Seasonal variations in the mass characteristics and optical properties of carbonaceous constituents of PM2.5 in six cities of North China.

Carbonaceous constituents have various adverse impacts on human health, visibility, and climate change. Although comprehensive studies on the characteristics of carbonaceous constituents have been conducted recently, systematic studies covering both the mass characteristics and light-absorption properties of carbonaceous constituents on a regional scale in China are quite limited. In this study, current seasonal measurements of organic carbon (OC) and elemental carbon (EC) in PM2.5 were investigated during autumn and winter (1-30 October 2017 and December 18, 2017 to January 17, 2018) in six selected cities located at the eastern foot of the Taihang Mountains: Beijing, Baoding, Shijiazhuang, Handan, Xinxiang, and Zhengzhou. Seasonal variations were similar when Beijing was excluded.
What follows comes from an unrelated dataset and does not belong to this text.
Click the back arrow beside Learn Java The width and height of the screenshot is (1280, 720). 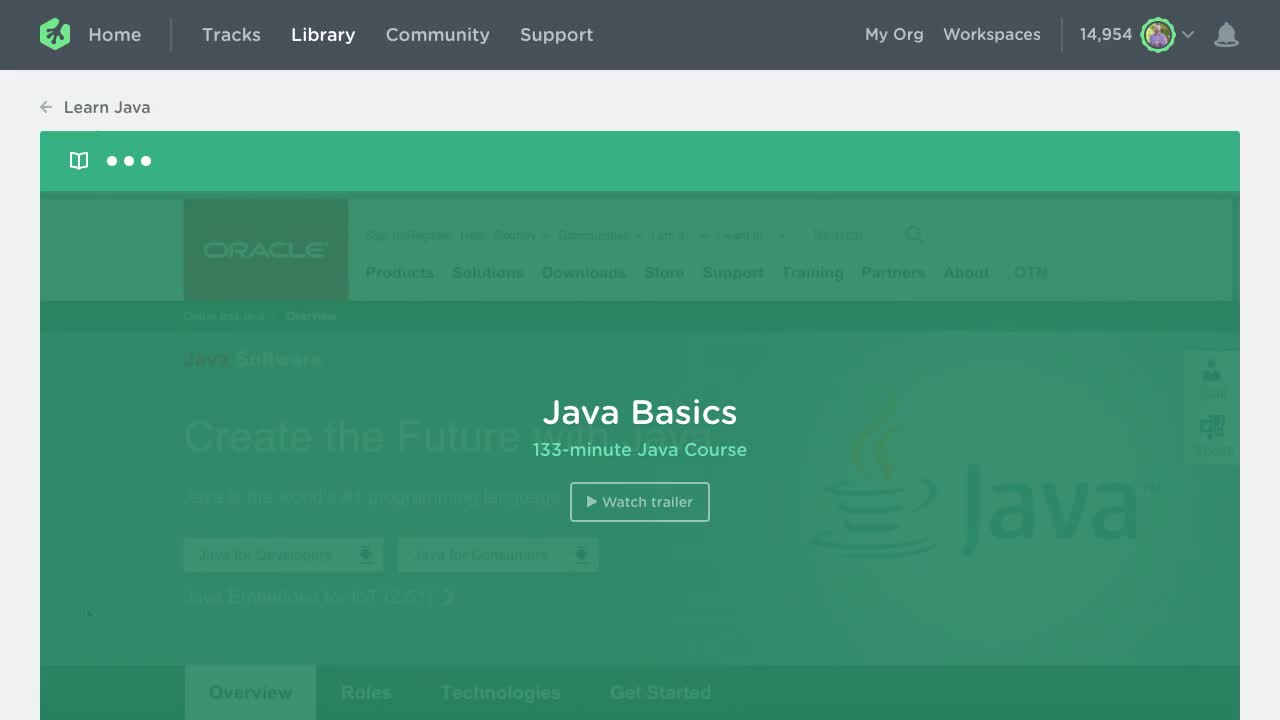click(x=46, y=106)
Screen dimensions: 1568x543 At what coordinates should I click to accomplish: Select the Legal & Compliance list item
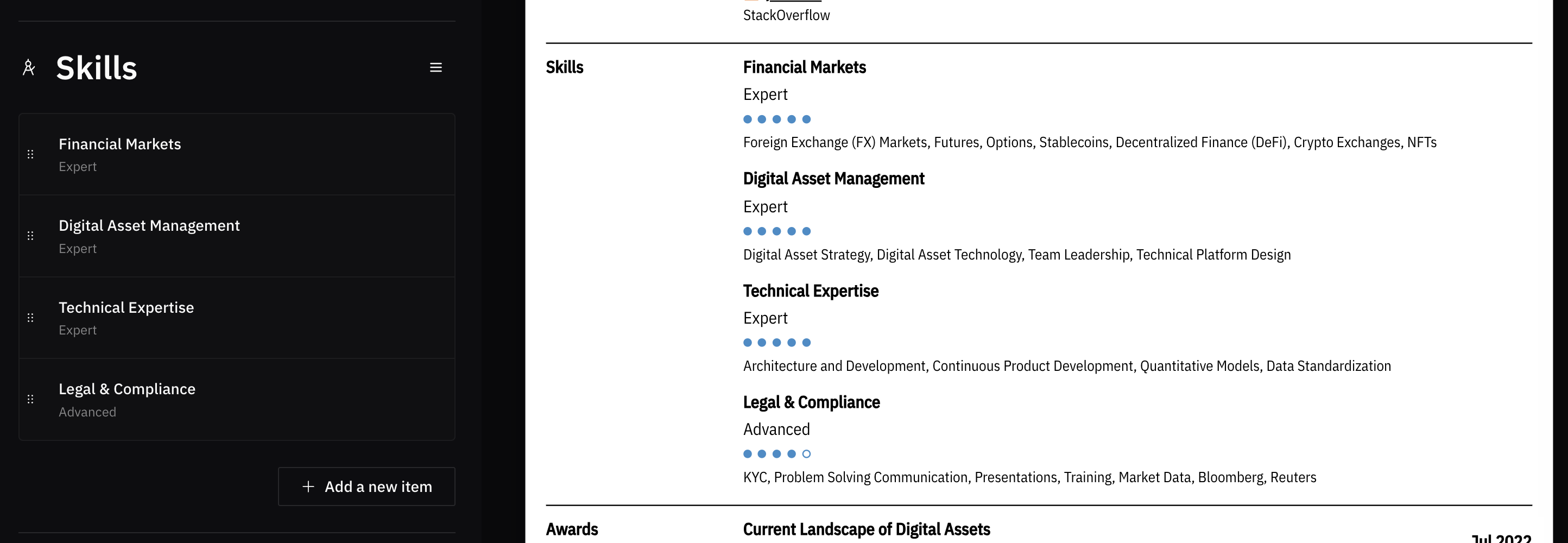(237, 399)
The lowest concentrations of OC (18.33 ± 9.39 μg/m3) and EC (7.66 ± 5.64 μg/m3) were observed in Xinxiang (autumn) and Beijing (winter), respectively, while the highest concentrations of OC (38.43 ± 62.10 μg/m3) and EC (12.24 ± 24.67 μg/m3) occurred in Baoding during winter mainly due to elevated fuel combustion for space heating. The results of the potential source contribution function (PSCF) analysis suggested that border zones between several provinces in North China should be highlighted in order to strengthen pollution control. Moreover, by separating the optical properties of brown carbon from those of black carbon, we were able to estimate the contributions of brown carbon to the PM2.5 total light-absorption coefficient. The results show that the brown carbon absorption coefficient (at 405 nm) in winter at six sites accounted for 21.2%, 33.3%, 34.7%, 39.1%, 48.6%, and 23.3% of the PM2.5 light absorption, which are values that are comparable to the contribution of black carbon in Xinxiang. These results provide a more comprehensive understanding of carbonaceous constituents on a regional scale.